A machine uses input power to do work. Some of the input energy is wasted heating the machine. Which of the following would waste the most power? a) Input power, 200 kilowatts; machine efficiency, 30 percent. b) Input power, 200 kilowatts; machine efficiency, 25 percent. c) Input power, 150 kilowatts; machine efficiency, 30 percent. d) Input power, 100 kilowatts; machine efficiency, 30 percent. e) Input power, 150 kilowatts; machine efficiency, 25 percent.

The question gives us the input power and machine efficiency of five machine setups and asks us which setup wastes the most power. Power is the rate of transfer of energy. And the base unit of power is the watt, which is equivalent to one joule per second. So, when the question tells us that the machine uses input power, it means that there is energy flowing into the machine at some rate.

▶ DATA LISTING:
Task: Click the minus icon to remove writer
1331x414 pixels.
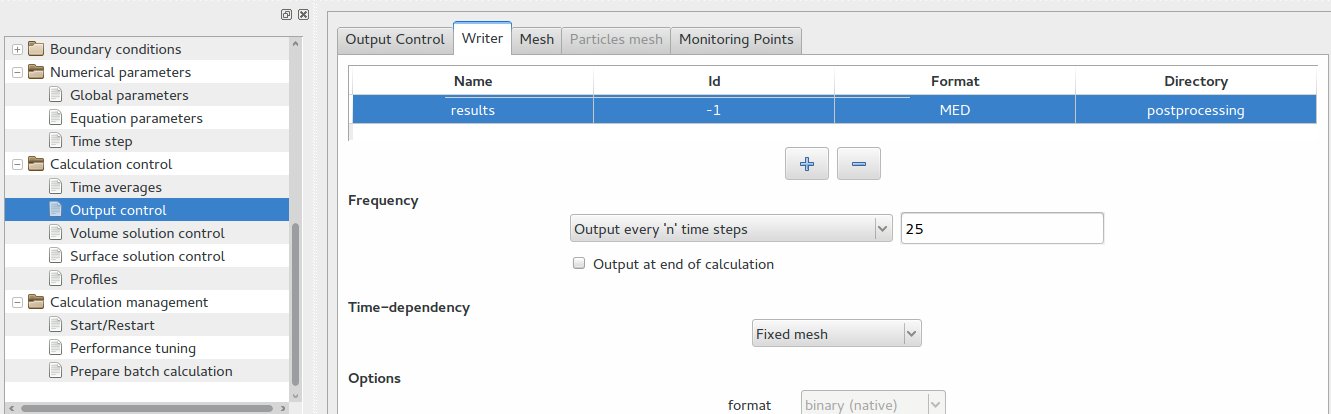Action: pyautogui.click(x=858, y=164)
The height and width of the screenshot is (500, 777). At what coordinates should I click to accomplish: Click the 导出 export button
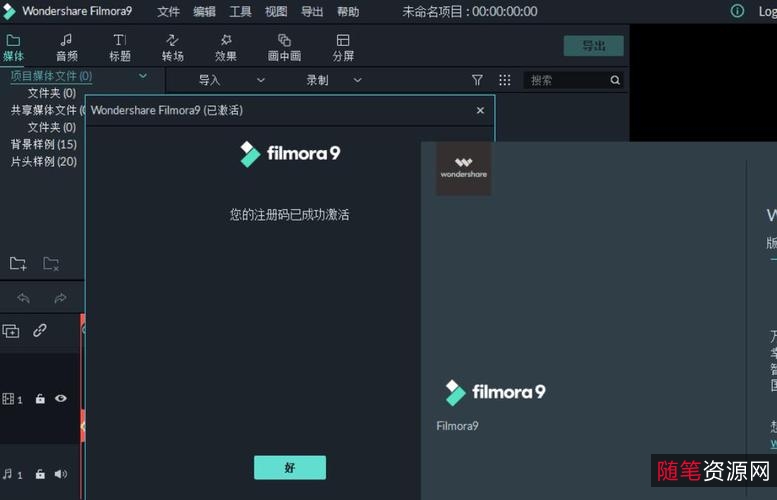pos(593,46)
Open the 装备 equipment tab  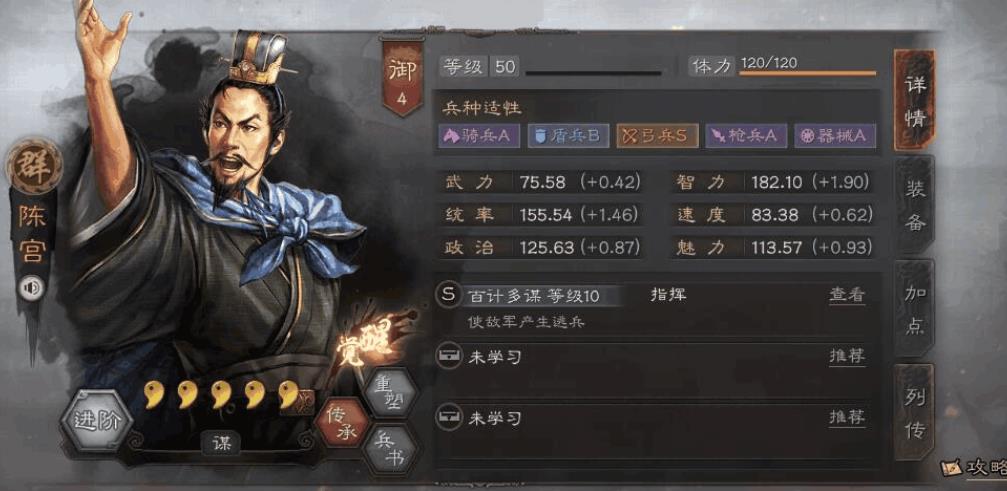pyautogui.click(x=915, y=204)
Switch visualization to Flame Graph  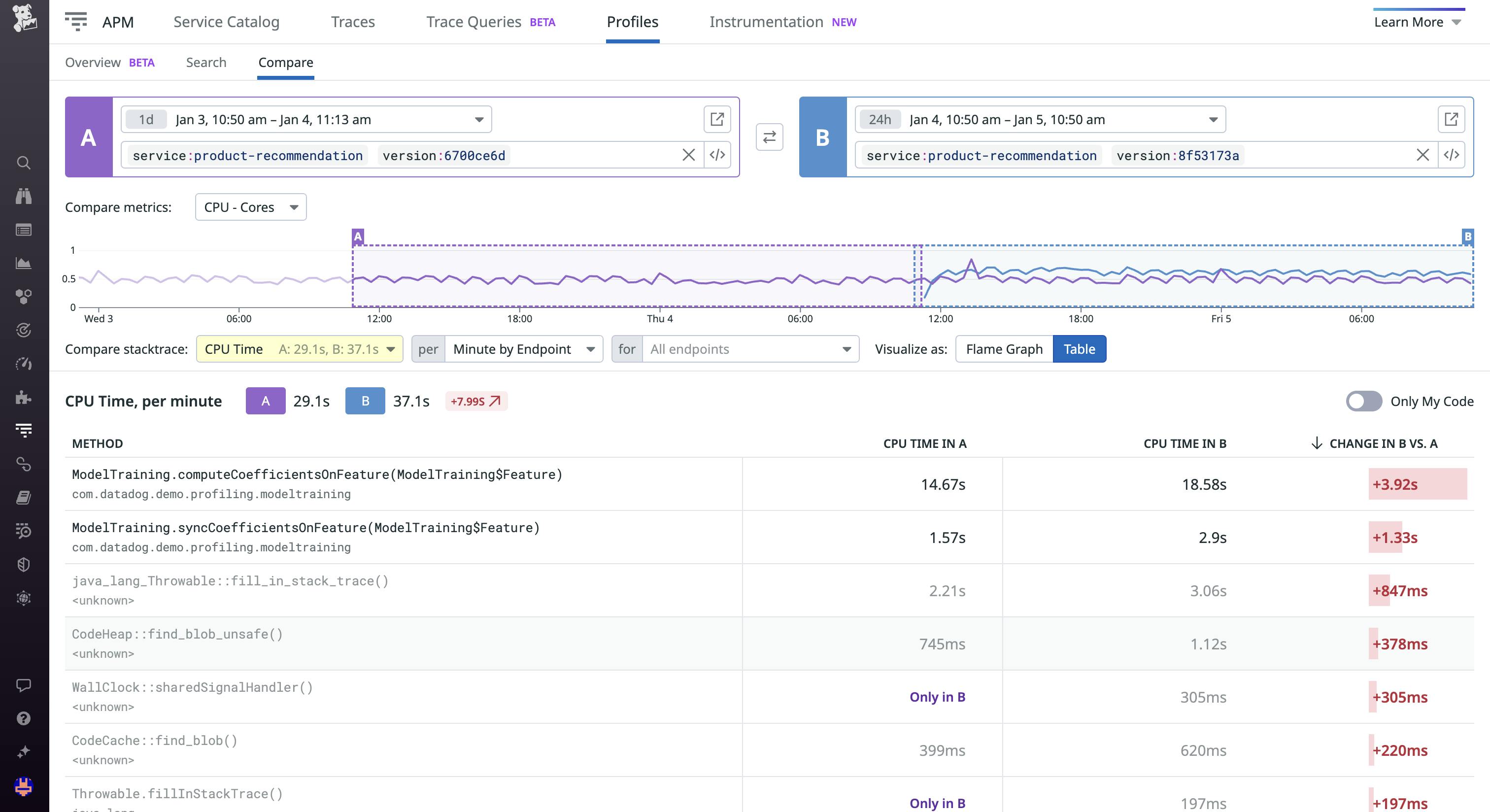(1004, 349)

▶ STATED PROBLEM:
Answer these from the machine-efficiency problem:
1. What input power and efficiency does option b give?
2. What is the base unit of power, and what is it equivalent to?
3. What does the wasted input energy go toward?

▶ ANSWER TO THIS EXERCISE:
1. 200 kilowatts and 30 percent is option a; option b gives 200 kilowatts and 25 percent.
2. The watt, equivalent to one joule per second.
3. Heating the machine.